What is control flow

Control flow is an orchestration of pipeline activities that includes chaining activities in a sequence, branching, defining parameters at the pipeline level, and passing arguments while invoking the pipeline on demand or from a trigger.

Control flow can also include looping containers, that can pass information for each iteration of the looping container.

If a For Each loop is used as a control flow activity, Azure Data Factory can start multiple activities in parallel using this approach. This allows you to build complex and iterative processing logic within the pipelines you create with Azure Data Factory, which supports the creation of diverse data integration patterns such as building a modern data warehouse.

Some of the common control flow activities are described in the below sections.

Chaining activities

Within Azure Data Factory, you can chain activities in a sequence within a pipeline. It is possible to use the dependsOn property in an activity definition to chain it with an upstream activity.

Branching activities

Use Azure Data Factory for branching activities within a pipeline. An example of a branching activity is The If-condition activity which is similar to an if-statement provided in programming languages. A branching activity evaluates a set of activities, and when the condition evaluates to true, a set of activities are executed. When it evaluates to false, then an alternative set of activities is executed.

Parameters

You can define parameters at the pipeline level and pass arguments while you're invoking the pipeline on-demand or from a trigger. Activities then consume the arguments held in a parameter as they are passed to the pipeline.

Custom state passing

Custom state passing is made possible with Azure Data Factory. Custom state passing is an activity that created output or the state of the activity that needs to be consumed by a subsequent activity in the pipeline. An example is that in a JSON definition of an activity, you can access the output of the previous activity. Using custom state passing enables you to build workflows where values are passing through activities.

Looping containers

The looping containers umbrella of control flow such as the ForEach activity defines repetition in a pipeline. It enables you to iterate over a collection and runs specified activities in the defined loop.
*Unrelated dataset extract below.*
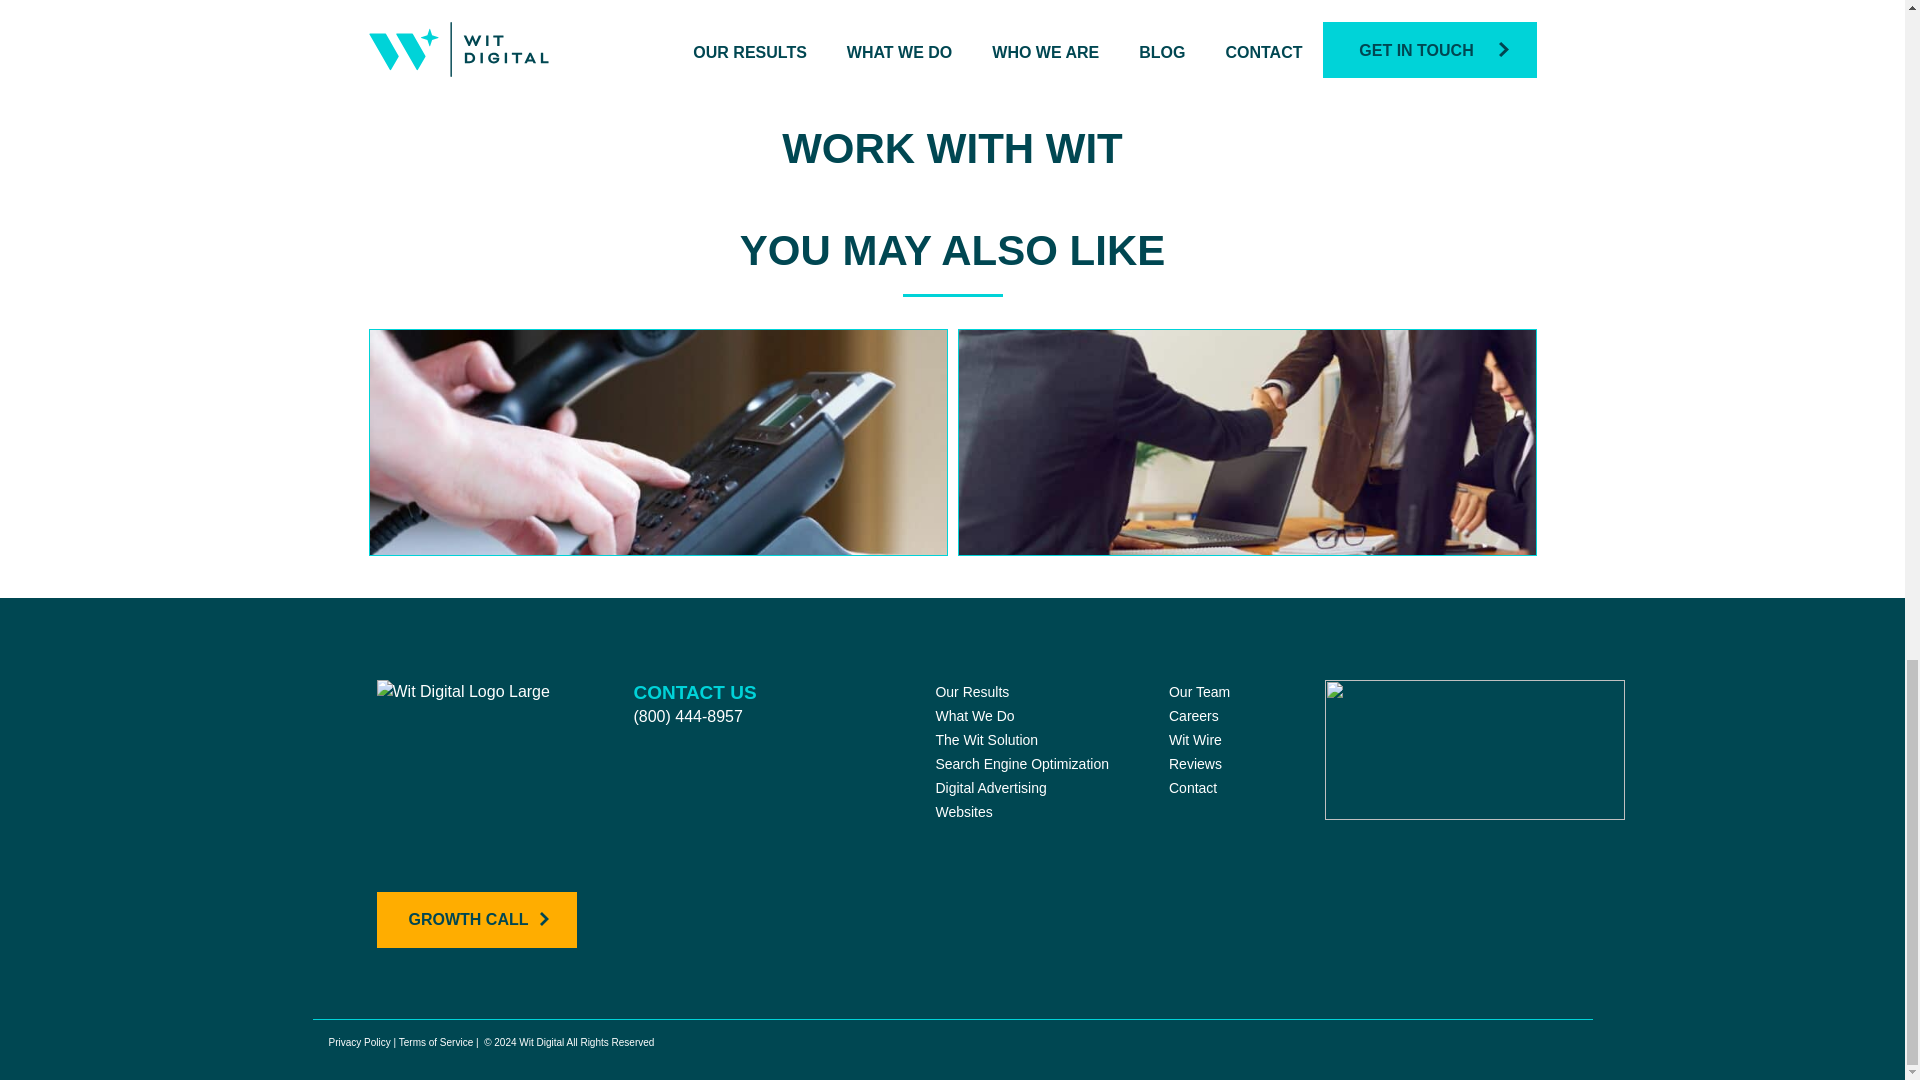 This screenshot has height=1080, width=1920. I want to click on Websites, so click(964, 811).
It works similarly to the 'for each looping structure' used in programming languages. Besides each activity, there is also an Until activity. This functionality is similar to a do-until loop used in programming. What it does is running a set of activities (do) in a loop until the condition (until) is met.

Trigger-based flows

Pipelines can be triggered by on-demand (event-based, for example, blob post) or wall-clock time.
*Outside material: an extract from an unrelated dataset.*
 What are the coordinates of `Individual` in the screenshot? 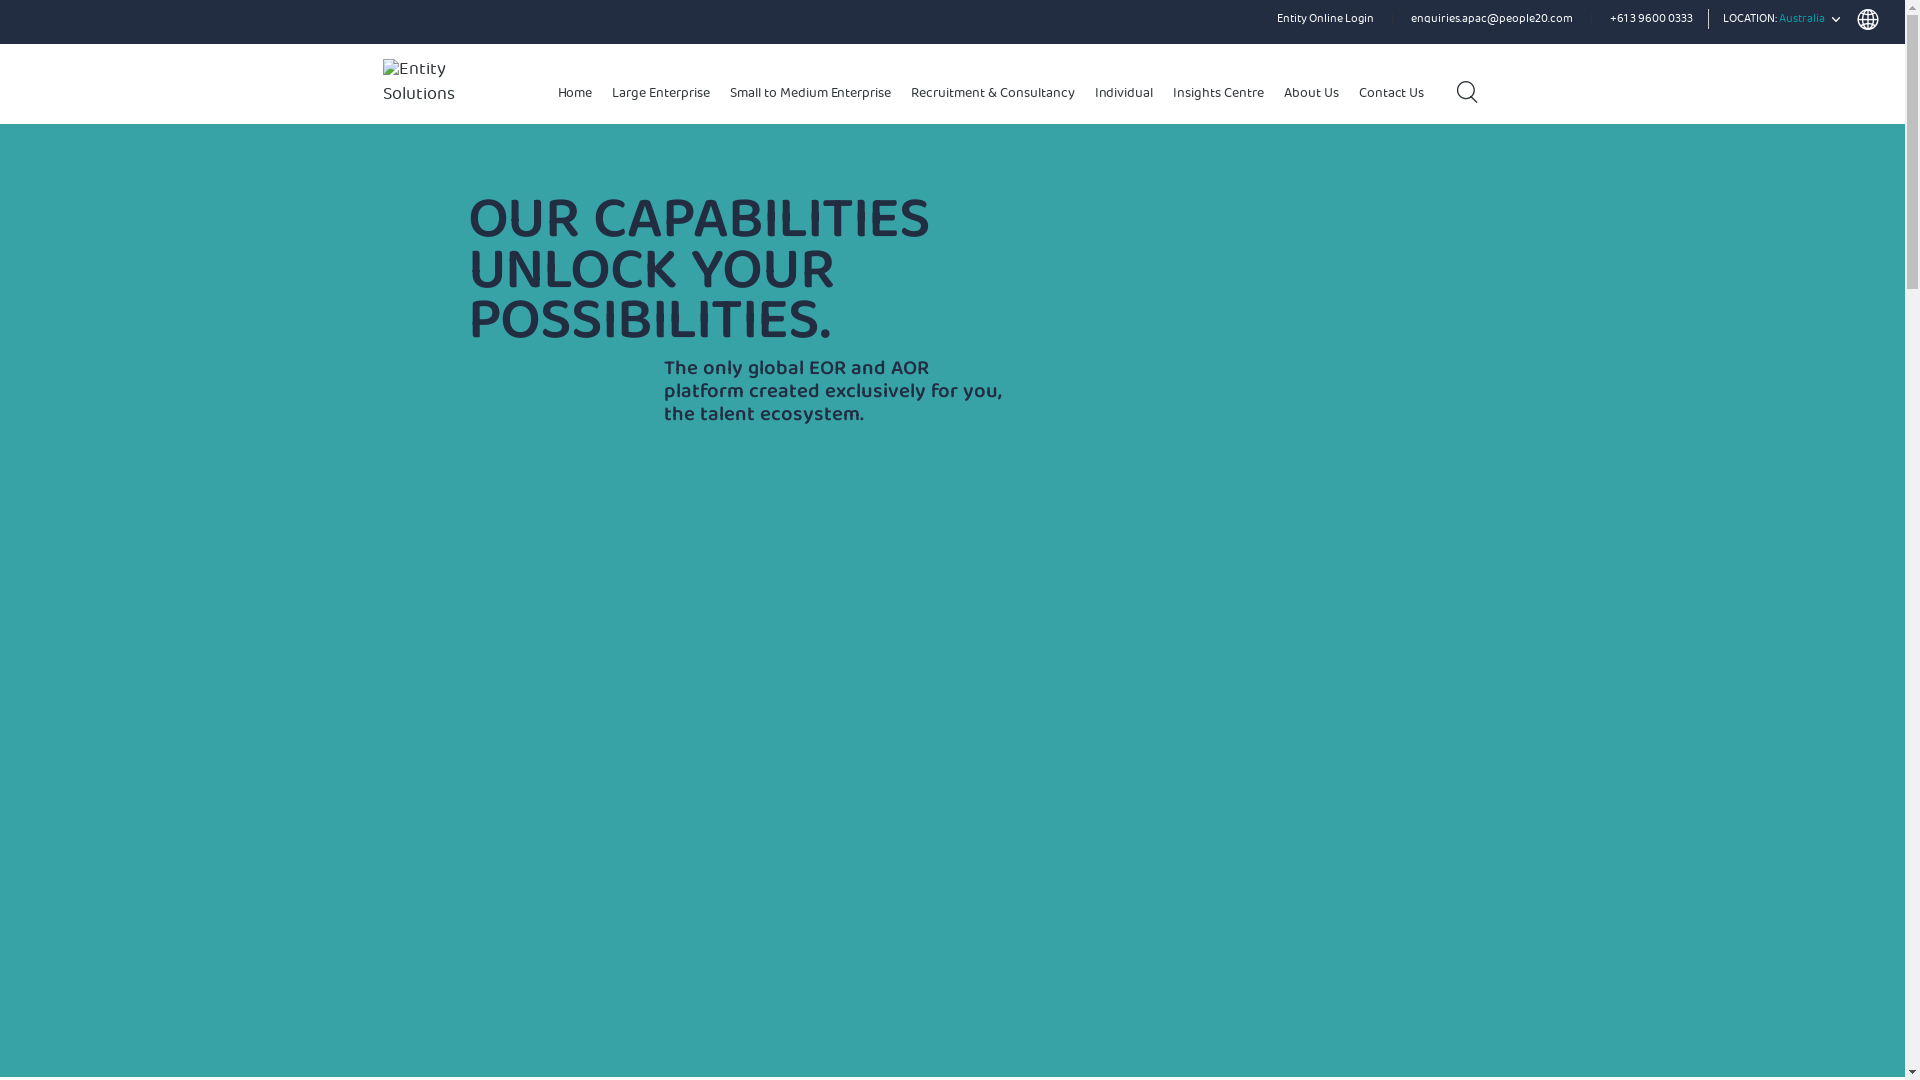 It's located at (1124, 94).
Invoke a pipeline from another pipeline

The Execute Pipeline activity with Azure Data Factory allows a Data Factory pipeline to invoke another pipeline.

Delta flows

Use-cases related to using delta flows are delta loads. Delta loads in ETL patterns will only load data that has changed since a previous iteration of a pipeline. Capabilities such as lookup activity, and flexible scheduling helps handling delta load jobs. In the case of using a Lookup activity, it will read or look up a record or table name value from any external source. This output can further be referenced by succeeding activities.

Other control flows

There are many more control flow activities. See the following items for other useful activities:

  • Web activity: The web activity in Azure Data Factory using control flows, can call a custom RESTendpoint from a Data Factory pipeline. Datasets and linked services can be passed in order to get consumed by the activity.

  • Get metadata activity: The Get metadata activity retrieves the metadata of any data in Azure Data Factory.